Records of locating words and elements:
★ ★ ★ ★ ★

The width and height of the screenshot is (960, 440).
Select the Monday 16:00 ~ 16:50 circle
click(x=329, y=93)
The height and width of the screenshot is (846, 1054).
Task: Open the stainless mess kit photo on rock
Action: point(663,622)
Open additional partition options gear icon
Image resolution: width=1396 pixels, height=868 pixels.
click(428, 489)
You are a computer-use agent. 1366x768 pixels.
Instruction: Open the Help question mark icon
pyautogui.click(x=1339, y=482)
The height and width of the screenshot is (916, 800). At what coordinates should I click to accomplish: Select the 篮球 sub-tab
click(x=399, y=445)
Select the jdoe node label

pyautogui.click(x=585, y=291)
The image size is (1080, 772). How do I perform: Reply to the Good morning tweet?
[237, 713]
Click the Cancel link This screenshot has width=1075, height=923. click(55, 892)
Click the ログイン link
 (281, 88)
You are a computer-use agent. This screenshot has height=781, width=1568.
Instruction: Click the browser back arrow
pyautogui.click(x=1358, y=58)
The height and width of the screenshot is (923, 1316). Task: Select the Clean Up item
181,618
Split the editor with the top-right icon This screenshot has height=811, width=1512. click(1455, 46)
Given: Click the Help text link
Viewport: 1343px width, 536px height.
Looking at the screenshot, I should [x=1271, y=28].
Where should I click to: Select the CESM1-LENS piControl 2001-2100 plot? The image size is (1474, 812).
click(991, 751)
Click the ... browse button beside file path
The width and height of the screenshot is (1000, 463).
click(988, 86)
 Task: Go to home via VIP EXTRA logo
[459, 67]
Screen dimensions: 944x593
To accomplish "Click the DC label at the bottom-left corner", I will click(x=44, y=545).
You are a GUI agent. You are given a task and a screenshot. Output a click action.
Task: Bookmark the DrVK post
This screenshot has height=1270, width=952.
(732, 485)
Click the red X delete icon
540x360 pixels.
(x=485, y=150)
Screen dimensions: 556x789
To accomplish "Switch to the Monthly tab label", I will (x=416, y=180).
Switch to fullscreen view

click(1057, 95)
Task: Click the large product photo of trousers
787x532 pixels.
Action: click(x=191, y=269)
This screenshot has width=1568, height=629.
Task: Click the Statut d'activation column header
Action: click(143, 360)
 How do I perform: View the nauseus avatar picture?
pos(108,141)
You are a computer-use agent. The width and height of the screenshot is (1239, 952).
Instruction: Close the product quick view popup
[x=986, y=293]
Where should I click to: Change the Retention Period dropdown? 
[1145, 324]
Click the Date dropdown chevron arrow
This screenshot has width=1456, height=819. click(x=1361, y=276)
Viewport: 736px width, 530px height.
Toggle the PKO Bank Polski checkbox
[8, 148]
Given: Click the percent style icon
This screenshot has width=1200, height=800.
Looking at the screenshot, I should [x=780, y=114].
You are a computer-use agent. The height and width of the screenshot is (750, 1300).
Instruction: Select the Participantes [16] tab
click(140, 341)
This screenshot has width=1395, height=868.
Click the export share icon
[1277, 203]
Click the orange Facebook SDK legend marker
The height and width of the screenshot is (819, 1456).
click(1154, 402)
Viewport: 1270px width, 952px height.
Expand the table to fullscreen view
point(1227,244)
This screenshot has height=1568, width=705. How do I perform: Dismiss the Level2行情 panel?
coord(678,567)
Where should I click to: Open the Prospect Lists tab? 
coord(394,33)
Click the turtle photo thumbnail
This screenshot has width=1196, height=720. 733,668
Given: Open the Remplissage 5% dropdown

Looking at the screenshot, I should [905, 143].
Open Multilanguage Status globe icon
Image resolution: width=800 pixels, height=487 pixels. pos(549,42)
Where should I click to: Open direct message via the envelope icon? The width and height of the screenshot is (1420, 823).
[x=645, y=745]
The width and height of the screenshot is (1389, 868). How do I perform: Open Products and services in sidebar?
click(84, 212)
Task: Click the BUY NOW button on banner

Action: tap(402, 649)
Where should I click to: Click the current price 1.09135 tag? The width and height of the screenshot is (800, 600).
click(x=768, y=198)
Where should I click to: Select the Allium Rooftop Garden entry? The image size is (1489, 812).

★ ★ ★ ★ ★

### Task requirements
Copy all of the entries above line for line, without changing anything.

### Full answer
The width and height of the screenshot is (960, 440).
Select the Monday 16:00 ~ 16:50 circle
click(x=329, y=93)
The height and width of the screenshot is (846, 1054).
Task: Open the stainless mess kit photo on rock
Action: point(663,622)
Open additional partition options gear icon
Image resolution: width=1396 pixels, height=868 pixels.
click(428, 489)
You are a computer-use agent. 1366x768 pixels.
Instruction: Open the Help question mark icon
pyautogui.click(x=1339, y=482)
The height and width of the screenshot is (916, 800). At what coordinates should I click to accomplish: Select the 篮球 sub-tab
click(x=399, y=445)
Select the jdoe node label

pyautogui.click(x=585, y=291)
The image size is (1080, 772). How do I perform: Reply to the Good morning tweet?
[237, 713]
Click the Cancel link This screenshot has width=1075, height=923. click(55, 892)
Click the ログイン link
 (281, 88)
You are a computer-use agent. This screenshot has height=781, width=1568.
Instruction: Click the browser back arrow
pyautogui.click(x=1358, y=58)
The height and width of the screenshot is (923, 1316). Task: Select the Clean Up item
181,618
Split the editor with the top-right icon This screenshot has height=811, width=1512. click(1455, 46)
Given: Click the Help text link
Viewport: 1343px width, 536px height.
Looking at the screenshot, I should [x=1271, y=28].
Where should I click to: Select the CESM1-LENS piControl 2001-2100 plot? The image size is (1474, 812).
click(991, 751)
Click the ... browse button beside file path
The width and height of the screenshot is (1000, 463).
click(988, 86)
 Task: Go to home via VIP EXTRA logo
[459, 67]
Screen dimensions: 944x593
To accomplish "Click the DC label at the bottom-left corner", I will click(x=44, y=545).
You are a GUI agent. You are given a task and a screenshot. Output a click action.
Task: Bookmark the DrVK post
This screenshot has height=1270, width=952.
(732, 485)
Click the red X delete icon
540x360 pixels.
(x=485, y=150)
Screen dimensions: 556x789
To accomplish "Switch to the Monthly tab label", I will (x=416, y=180).
Switch to fullscreen view

click(1057, 95)
Task: Click the large product photo of trousers
787x532 pixels.
Action: click(x=191, y=269)
This screenshot has width=1568, height=629.
Task: Click the Statut d'activation column header
Action: click(143, 360)
 How do I perform: View the nauseus avatar picture?
pos(108,141)
You are a computer-use agent. The width and height of the screenshot is (1239, 952).
Instruction: Close the product quick view popup
[x=986, y=293]
Where should I click to: Change the Retention Period dropdown? 
[1145, 324]
Click the Date dropdown chevron arrow
This screenshot has width=1456, height=819. click(x=1361, y=276)
Viewport: 736px width, 530px height.
Toggle the PKO Bank Polski checkbox
[8, 148]
Given: Click the percent style icon
This screenshot has width=1200, height=800.
Looking at the screenshot, I should [x=780, y=114].
You are a computer-use agent. The height and width of the screenshot is (750, 1300).
Instruction: Select the Participantes [16] tab
click(140, 341)
This screenshot has width=1395, height=868.
Click the export share icon
[1277, 203]
Click the orange Facebook SDK legend marker
The height and width of the screenshot is (819, 1456).
click(1154, 402)
Viewport: 1270px width, 952px height.
Expand the table to fullscreen view
point(1227,244)
This screenshot has height=1568, width=705. How do I perform: Dismiss the Level2行情 panel?
coord(678,567)
Where should I click to: Open the Prospect Lists tab? 
coord(394,33)
Click the turtle photo thumbnail
This screenshot has width=1196, height=720. 733,668
Given: Open the Remplissage 5% dropdown

Looking at the screenshot, I should [905, 143].
Open Multilanguage Status globe icon
Image resolution: width=800 pixels, height=487 pixels. pos(549,42)
Where should I click to: Open direct message via the envelope icon? The width and height of the screenshot is (1420, 823).
[x=645, y=745]
The width and height of the screenshot is (1389, 868). How do I perform: Open Products and services in sidebar?
click(84, 212)
Task: Click the BUY NOW button on banner

Action: tap(402, 649)
Where should I click to: Click the current price 1.09135 tag? The width and height of the screenshot is (800, 600).
click(x=768, y=198)
Where should I click to: Select the Allium Rooftop Garden entry? The image size is (1489, 812).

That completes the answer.